◆ **Task prompt**
Starting with the first line and ending with the last, transcribe the data exactly.

◆ **Listed records**
◇ ◇ ◇ ◇ ◇
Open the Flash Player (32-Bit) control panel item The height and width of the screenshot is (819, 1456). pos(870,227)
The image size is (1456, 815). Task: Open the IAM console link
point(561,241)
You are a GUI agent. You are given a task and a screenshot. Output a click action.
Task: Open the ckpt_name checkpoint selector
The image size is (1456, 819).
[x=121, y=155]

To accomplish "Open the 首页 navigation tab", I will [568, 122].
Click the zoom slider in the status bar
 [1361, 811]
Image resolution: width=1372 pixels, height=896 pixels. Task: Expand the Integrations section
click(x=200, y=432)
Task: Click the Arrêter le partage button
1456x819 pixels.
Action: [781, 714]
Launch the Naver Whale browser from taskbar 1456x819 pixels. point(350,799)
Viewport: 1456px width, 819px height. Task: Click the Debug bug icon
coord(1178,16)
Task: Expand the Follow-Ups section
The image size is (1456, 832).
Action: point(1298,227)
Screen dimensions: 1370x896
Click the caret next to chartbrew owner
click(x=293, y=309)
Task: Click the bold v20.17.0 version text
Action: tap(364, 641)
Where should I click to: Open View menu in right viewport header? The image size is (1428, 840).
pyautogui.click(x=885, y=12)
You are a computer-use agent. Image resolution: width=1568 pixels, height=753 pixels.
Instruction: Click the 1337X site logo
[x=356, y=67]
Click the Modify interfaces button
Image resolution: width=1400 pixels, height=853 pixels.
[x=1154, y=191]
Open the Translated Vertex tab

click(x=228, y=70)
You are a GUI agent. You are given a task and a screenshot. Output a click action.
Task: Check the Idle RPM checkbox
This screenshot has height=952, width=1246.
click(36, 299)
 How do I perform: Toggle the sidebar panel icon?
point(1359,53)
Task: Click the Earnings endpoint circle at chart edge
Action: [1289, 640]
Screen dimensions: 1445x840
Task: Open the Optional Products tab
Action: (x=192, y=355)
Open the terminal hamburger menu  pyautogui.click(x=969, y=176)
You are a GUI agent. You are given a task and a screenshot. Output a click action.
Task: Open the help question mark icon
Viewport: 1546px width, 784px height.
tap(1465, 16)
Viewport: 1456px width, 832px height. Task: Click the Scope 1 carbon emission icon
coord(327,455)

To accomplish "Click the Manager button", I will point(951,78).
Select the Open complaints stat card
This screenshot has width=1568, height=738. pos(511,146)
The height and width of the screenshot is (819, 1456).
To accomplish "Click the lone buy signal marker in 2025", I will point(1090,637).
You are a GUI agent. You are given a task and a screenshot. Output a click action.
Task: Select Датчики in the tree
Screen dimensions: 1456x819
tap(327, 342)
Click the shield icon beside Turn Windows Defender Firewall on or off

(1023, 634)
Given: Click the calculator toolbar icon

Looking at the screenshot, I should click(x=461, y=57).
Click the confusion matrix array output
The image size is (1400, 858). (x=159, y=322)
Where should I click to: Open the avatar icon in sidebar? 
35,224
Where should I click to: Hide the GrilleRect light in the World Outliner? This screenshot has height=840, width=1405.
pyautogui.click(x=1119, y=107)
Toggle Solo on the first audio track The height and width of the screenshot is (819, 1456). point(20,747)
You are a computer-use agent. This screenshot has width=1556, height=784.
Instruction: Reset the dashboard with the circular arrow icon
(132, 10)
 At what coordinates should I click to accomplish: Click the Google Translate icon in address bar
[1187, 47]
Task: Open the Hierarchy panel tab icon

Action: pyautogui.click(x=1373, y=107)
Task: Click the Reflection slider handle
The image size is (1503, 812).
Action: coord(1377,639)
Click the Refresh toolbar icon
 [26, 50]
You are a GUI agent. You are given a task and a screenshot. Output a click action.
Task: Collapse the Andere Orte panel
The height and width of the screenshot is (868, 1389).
◇ ◇ ◇ ◇ ◇
◆ **Solved problem**
Open the Flash Player (32-Bit) control panel item The height and width of the screenshot is (819, 1456). pos(870,227)
The image size is (1456, 815). Task: Open the IAM console link
point(561,241)
You are a GUI agent. You are given a task and a screenshot. Output a click action.
Task: Open the ckpt_name checkpoint selector
The image size is (1456, 819).
[x=121, y=155]

To accomplish "Open the 首页 navigation tab", I will [568, 122].
Click the zoom slider in the status bar
 [1361, 811]
Image resolution: width=1372 pixels, height=896 pixels. Task: Expand the Integrations section
click(x=200, y=432)
Task: Click the Arrêter le partage button
1456x819 pixels.
Action: [781, 714]
Launch the Naver Whale browser from taskbar 1456x819 pixels. point(350,799)
Viewport: 1456px width, 819px height. Task: Click the Debug bug icon
coord(1178,16)
Task: Expand the Follow-Ups section
The image size is (1456, 832).
Action: point(1298,227)
Screen dimensions: 1370x896
Click the caret next to chartbrew owner
click(x=293, y=309)
Task: Click the bold v20.17.0 version text
Action: tap(364, 641)
Where should I click to: Open View menu in right viewport header? The image size is (1428, 840).
pyautogui.click(x=885, y=12)
You are a computer-use agent. Image resolution: width=1568 pixels, height=753 pixels.
Instruction: Click the 1337X site logo
[x=356, y=67]
Click the Modify interfaces button
Image resolution: width=1400 pixels, height=853 pixels.
[x=1154, y=191]
Open the Translated Vertex tab

click(x=228, y=70)
You are a GUI agent. You are given a task and a screenshot. Output a click action.
Task: Check the Idle RPM checkbox
This screenshot has height=952, width=1246.
click(36, 299)
 How do I perform: Toggle the sidebar panel icon?
point(1359,53)
Task: Click the Earnings endpoint circle at chart edge
Action: [1289, 640]
Screen dimensions: 1445x840
Task: Open the Optional Products tab
Action: (x=192, y=355)
Open the terminal hamburger menu  pyautogui.click(x=969, y=176)
You are a GUI agent. You are given a task and a screenshot. Output a click action.
Task: Open the help question mark icon
Viewport: 1546px width, 784px height.
tap(1465, 16)
Viewport: 1456px width, 832px height. Task: Click the Scope 1 carbon emission icon
coord(327,455)

To accomplish "Click the Manager button", I will point(951,78).
Select the Open complaints stat card
This screenshot has width=1568, height=738. pos(511,146)
The height and width of the screenshot is (819, 1456).
To accomplish "Click the lone buy signal marker in 2025", I will point(1090,637).
You are a GUI agent. You are given a task and a screenshot. Output a click action.
Task: Select Датчики in the tree
Screen dimensions: 1456x819
tap(327, 342)
Click the shield icon beside Turn Windows Defender Firewall on or off

(1023, 634)
Given: Click the calculator toolbar icon

Looking at the screenshot, I should click(x=461, y=57).
Click the confusion matrix array output
The image size is (1400, 858). (x=159, y=322)
Where should I click to: Open the avatar icon in sidebar? 
35,224
Where should I click to: Hide the GrilleRect light in the World Outliner? This screenshot has height=840, width=1405.
pyautogui.click(x=1119, y=107)
Toggle Solo on the first audio track The height and width of the screenshot is (819, 1456). point(20,747)
You are a computer-use agent. This screenshot has width=1556, height=784.
Instruction: Reset the dashboard with the circular arrow icon
(132, 10)
 At what coordinates should I click to accomplish: Click the Google Translate icon in address bar
[1187, 47]
Task: Open the Hierarchy panel tab icon

Action: pyautogui.click(x=1373, y=107)
Task: Click the Reflection slider handle
The image size is (1503, 812).
Action: coord(1377,639)
Click the Refresh toolbar icon
 [26, 50]
You are a GUI agent. You are given a task and a screenshot. Output a click action.
Task: Collapse the Andere Orte panel
The height and width of the screenshot is (868, 1389).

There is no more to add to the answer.